The problem — Write out the lines of the listing below as a JSON list of strings, one string per line. Start at the line with "Select the Approved (Allow List) legend label", end with the line with "pos(101,12)" (both included), and leave out blank lines.

Extracted information —
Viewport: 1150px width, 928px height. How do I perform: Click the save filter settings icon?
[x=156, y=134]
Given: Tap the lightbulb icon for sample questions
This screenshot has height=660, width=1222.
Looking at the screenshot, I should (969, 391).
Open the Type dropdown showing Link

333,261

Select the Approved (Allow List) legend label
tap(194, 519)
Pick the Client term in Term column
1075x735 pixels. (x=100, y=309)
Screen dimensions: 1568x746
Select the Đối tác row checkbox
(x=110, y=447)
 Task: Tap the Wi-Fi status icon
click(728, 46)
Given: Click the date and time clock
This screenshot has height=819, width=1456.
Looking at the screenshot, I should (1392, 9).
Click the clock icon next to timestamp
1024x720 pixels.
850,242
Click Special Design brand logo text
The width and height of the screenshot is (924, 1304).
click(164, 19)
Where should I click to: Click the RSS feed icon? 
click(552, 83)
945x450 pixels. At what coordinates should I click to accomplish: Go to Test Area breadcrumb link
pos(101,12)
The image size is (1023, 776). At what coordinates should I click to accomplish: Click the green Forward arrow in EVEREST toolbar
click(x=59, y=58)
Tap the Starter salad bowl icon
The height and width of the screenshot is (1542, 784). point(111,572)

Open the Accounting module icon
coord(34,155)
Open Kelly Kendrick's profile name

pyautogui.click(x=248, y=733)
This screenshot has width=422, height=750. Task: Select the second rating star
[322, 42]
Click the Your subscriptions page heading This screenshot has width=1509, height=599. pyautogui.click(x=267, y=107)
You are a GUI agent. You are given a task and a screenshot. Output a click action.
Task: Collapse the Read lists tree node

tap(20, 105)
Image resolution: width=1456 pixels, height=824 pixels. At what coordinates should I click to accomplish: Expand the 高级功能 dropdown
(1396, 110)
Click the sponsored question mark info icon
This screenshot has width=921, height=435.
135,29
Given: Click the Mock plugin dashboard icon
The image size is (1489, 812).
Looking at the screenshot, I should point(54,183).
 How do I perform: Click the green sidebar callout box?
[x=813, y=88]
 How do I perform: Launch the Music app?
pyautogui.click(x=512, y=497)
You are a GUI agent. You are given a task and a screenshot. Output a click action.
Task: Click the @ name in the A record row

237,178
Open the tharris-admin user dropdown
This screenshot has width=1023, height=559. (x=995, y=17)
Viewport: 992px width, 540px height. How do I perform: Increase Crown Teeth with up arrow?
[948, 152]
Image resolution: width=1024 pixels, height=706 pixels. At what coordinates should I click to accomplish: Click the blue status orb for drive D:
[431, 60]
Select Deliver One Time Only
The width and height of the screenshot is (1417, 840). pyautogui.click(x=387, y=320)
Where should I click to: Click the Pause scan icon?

Final result —
[
  "Select the Approved (Allow List) legend label",
  "tap(194, 519)",
  "Pick the Client term in Term column",
  "1075x735 pixels. (x=100, y=309)",
  "Screen dimensions: 1568x746",
  "Select the Đối tác row checkbox",
  "(x=110, y=447)",
  " Task: Tap the Wi-Fi status icon",
  "click(728, 46)",
  "Given: Click the date and time clock",
  "This screenshot has height=819, width=1456.",
  "Looking at the screenshot, I should (1392, 9).",
  "Click the clock icon next to timestamp",
  "1024x720 pixels.",
  "850,242",
  "Click Special Design brand logo text",
  "The width and height of the screenshot is (924, 1304).",
  "click(164, 19)",
  "Where should I click to: Click the RSS feed icon? ",
  "click(552, 83)",
  "945x450 pixels. At what coordinates should I click to accomplish: Go to Test Area breadcrumb link",
  "pos(101,12)"
]